(Stored data entries)
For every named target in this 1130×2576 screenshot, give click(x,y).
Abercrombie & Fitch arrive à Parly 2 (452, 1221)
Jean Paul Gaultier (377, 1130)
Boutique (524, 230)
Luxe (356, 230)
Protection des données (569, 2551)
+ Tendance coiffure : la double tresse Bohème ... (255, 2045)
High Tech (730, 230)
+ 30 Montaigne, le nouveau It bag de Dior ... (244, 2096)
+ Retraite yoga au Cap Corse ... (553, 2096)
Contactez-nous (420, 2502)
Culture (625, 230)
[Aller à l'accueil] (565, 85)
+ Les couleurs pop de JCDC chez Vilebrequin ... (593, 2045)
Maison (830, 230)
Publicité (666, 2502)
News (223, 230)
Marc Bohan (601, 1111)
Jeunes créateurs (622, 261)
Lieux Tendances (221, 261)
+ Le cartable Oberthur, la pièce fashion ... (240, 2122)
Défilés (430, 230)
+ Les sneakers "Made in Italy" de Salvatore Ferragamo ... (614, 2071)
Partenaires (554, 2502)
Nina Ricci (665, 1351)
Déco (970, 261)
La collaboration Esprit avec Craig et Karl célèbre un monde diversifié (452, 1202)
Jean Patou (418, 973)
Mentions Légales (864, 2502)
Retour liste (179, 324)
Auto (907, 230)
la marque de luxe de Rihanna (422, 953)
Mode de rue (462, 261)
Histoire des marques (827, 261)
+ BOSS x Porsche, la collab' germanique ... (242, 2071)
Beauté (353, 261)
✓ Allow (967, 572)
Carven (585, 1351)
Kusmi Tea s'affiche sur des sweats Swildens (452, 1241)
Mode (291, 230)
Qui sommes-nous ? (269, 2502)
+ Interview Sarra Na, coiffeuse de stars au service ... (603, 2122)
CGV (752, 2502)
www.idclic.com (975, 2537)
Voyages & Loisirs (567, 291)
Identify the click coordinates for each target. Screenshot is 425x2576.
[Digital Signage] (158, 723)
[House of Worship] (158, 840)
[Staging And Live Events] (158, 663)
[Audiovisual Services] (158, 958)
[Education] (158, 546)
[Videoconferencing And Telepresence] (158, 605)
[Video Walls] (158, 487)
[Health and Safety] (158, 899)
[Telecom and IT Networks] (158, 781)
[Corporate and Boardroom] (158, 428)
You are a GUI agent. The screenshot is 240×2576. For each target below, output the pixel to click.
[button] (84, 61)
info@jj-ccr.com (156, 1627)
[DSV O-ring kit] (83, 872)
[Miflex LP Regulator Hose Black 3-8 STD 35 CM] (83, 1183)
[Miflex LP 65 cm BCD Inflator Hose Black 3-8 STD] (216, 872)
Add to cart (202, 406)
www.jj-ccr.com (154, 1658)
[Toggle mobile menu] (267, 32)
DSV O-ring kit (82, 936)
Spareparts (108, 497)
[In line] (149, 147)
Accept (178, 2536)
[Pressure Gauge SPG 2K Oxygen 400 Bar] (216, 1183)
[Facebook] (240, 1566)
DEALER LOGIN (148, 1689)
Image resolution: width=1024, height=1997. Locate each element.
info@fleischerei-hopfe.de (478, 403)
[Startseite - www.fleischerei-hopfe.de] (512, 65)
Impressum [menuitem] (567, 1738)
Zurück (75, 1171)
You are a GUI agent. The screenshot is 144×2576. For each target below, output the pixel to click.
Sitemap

> [Your goal]: Exactly reproduce every line found in the records.

> [Answer box]:
For every named target in this 1130×2576 screenshot, give click(x,y).
Abercrombie & Fitch arrive à Parly 2 (452, 1221)
Jean Paul Gaultier (377, 1130)
Boutique (524, 230)
Luxe (356, 230)
Protection des données (569, 2551)
+ Tendance coiffure : la double tresse Bohème ... (255, 2045)
High Tech (730, 230)
+ 30 Montaigne, le nouveau It bag de Dior ... (244, 2096)
+ Retraite yoga au Cap Corse ... (553, 2096)
Contactez-nous (420, 2502)
Culture (625, 230)
[Aller à l'accueil] (565, 85)
+ Les couleurs pop de JCDC chez Vilebrequin ... (593, 2045)
Maison (830, 230)
Publicité (666, 2502)
News (223, 230)
Marc Bohan (601, 1111)
Jeunes créateurs (622, 261)
Lieux Tendances (221, 261)
+ Le cartable Oberthur, la pièce fashion ... (240, 2122)
Défilés (430, 230)
+ Les sneakers "Made in Italy" de Salvatore Ferragamo ... (614, 2071)
Partenaires (554, 2502)
Nina Ricci (665, 1351)
Déco (970, 261)
La collaboration Esprit avec Craig et Karl célèbre un monde diversifié (452, 1202)
Jean Patou (418, 973)
Mentions Légales (864, 2502)
Retour liste (179, 324)
Auto (907, 230)
la marque de luxe de Rihanna (422, 953)
Mode de rue (462, 261)
Histoire des marques (827, 261)
+ BOSS x Porsche, la collab' germanique ... (242, 2071)
Beauté (353, 261)
✓ Allow (967, 572)
Carven (585, 1351)
Kusmi Tea s'affiche sur des sweats Swildens (452, 1241)
Mode (291, 230)
Qui sommes-nous ? (269, 2502)
+ Interview Sarra Na, coiffeuse de stars au service ... (603, 2122)
CGV (752, 2502)
www.idclic.com (975, 2537)
Voyages & Loisirs (567, 291)
Identify the click coordinates for each target. Screenshot is 425x2576.
[Digital Signage] (158, 723)
[House of Worship] (158, 840)
[Staging And Live Events] (158, 663)
[Audiovisual Services] (158, 958)
[Education] (158, 546)
[Videoconferencing And Telepresence] (158, 605)
[Video Walls] (158, 487)
[Health and Safety] (158, 899)
[Telecom and IT Networks] (158, 781)
[Corporate and Boardroom] (158, 428)
You are a GUI agent. The screenshot is 240×2576. For each target below, output the pixel to click.
[button] (84, 61)
info@jj-ccr.com (156, 1627)
[DSV O-ring kit] (83, 872)
[Miflex LP Regulator Hose Black 3-8 STD 35 CM] (83, 1183)
[Miflex LP 65 cm BCD Inflator Hose Black 3-8 STD] (216, 872)
Add to cart (202, 406)
www.jj-ccr.com (154, 1658)
[Toggle mobile menu] (267, 32)
DSV O-ring kit (82, 936)
Spareparts (108, 497)
[In line] (149, 147)
Accept (178, 2536)
[Pressure Gauge SPG 2K Oxygen 400 Bar] (216, 1183)
[Facebook] (240, 1566)
DEALER LOGIN (148, 1689)
Image resolution: width=1024, height=1997. Locate each element.
info@fleischerei-hopfe.de (478, 403)
[Startseite - www.fleischerei-hopfe.de] (512, 65)
Impressum [menuitem] (567, 1738)
Zurück (75, 1171)
You are a GUI agent. The screenshot is 144×2576. For each target below, output the pixel to click.
Sitemap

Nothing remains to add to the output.